[OOC] APP POST

Mar 29, 2009 13:28


Character: Min Sun-woo
Series: Antique Bakery (Korean Movie)
Character Age: 28
Job: Camp Gay Pastry Chef
Canon: Grumpy old man. Gay. Idiot. Loser. These four people somehow find themselves coming together to work in a bakery through an unusual set of circumstances... better defined as the Awesomely Subtextual Foursome. But despite their overwhelming differences to each other, they all seem to come together to make the bakery go round... and to make their less than illustrious lives a better place.

Let's talk about the gay, shall we? Sun-woo was born pretty. Not only that, but he was gifted (or cursed) with a demonic gay charm which made him irresistible to men. Kind-hearted, soft-spoken and more than often, finding himself the voice of reason to the grumpy old man Jin-Hyuk's tantrums, Sun-woo tends to take things slow and deliberate on his decisions... except after incredible sex, where he acts without thinking. Polite, charming and a bit of a hooker, Sun-woo is quite the catch. Unless you're a woman. Then he'll freak out and do the hundred yard dash. But if you're a man... rough or gentle, Sun-woo likes it just as much as you do~

Sample Post:

Well. We have a lot of work to do.

This certainly isn't the most ideal location for a bakery, but I suppose we all have to make do with what we got, don't we? Oh, and at least I have some nice male helpers here ready to lend a hand~ ♥. The Director has really given me such consideration for my tastes while keeping herself a good ten yards away, so I might as well give her a bakery worth the while. She even got an extraordinary man to visit me last night and well, after that, how could I refuse? I know you're all new at this, but don't fret. I will help you along every step of the way. It's no burden for me and I'm sure you'll be excellent at it, just you wait and see. I have a lot of patience. Now, let's start with the basics shall we?

The Director has kindly presented me with a new recipe to cater to the tastes of the Camp we're now working for. It's titled "Gateau du Guts". An unusual title... but I have the utmost confidence that it'll be just as wonderful as if it were one by a first class chef. The ingredients as listed are... hmmm, these are quite rare. Almost unheard of. And I'm not sure I agree with the choices made here but let's see what we can whip up shall we? Here we have 3 servings of eyeballs, 1 cup of lake water for the mixture, some silk grub worms... hmm I haven't used that one in a while... and a large serving of failure. That's not a traditional ingredient I suppose but since she supplied us so well, there's enough, ah, failure to go around~. It's time to get to work, my wonderful companions! Just remember, no groping while I'm handling anything delicate, okay?

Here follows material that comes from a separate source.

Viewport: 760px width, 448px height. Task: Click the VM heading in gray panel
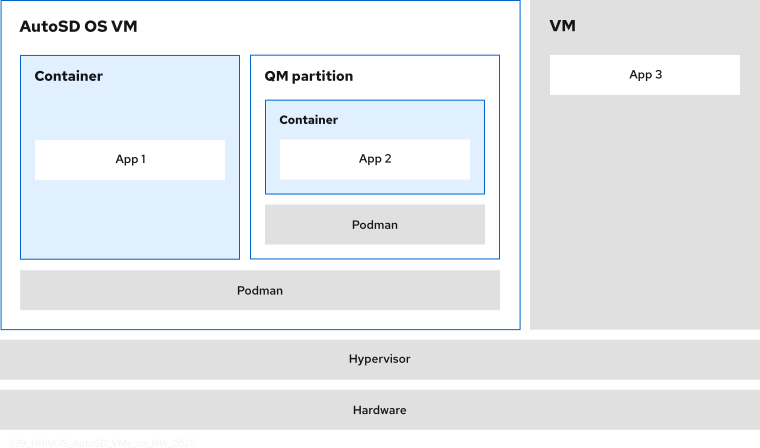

That's it, layer the cake with the essence of vanilla goodness. The scent is almost erotic as it wafts through the air. Can you feel it? Yes, it's tantalizing, isn't it? It slips through your senses and makes your mouth water like it's the most heavenly thing you've ever tasted. And I don't mean myself~. In fact, everything about this cake is divine but I'm sure we can make some improvements. Perhaps we could enhance the taste by adding a little fruit to it. Like cherries. Ah, not those kind of cherries! Though we can do something about those later if you like. A few cherries and the feeling of accomplishment is all we need now! You've all done excellently and I'm very proud of all the hard work you've put into your first time baking. In fact, your flirting skills have improved too. As for the reward for your efforts--I'm sorry, there's a what ban here? A sex ban?

Oh dear. Well, perhaps you'd like some cake as a second choice?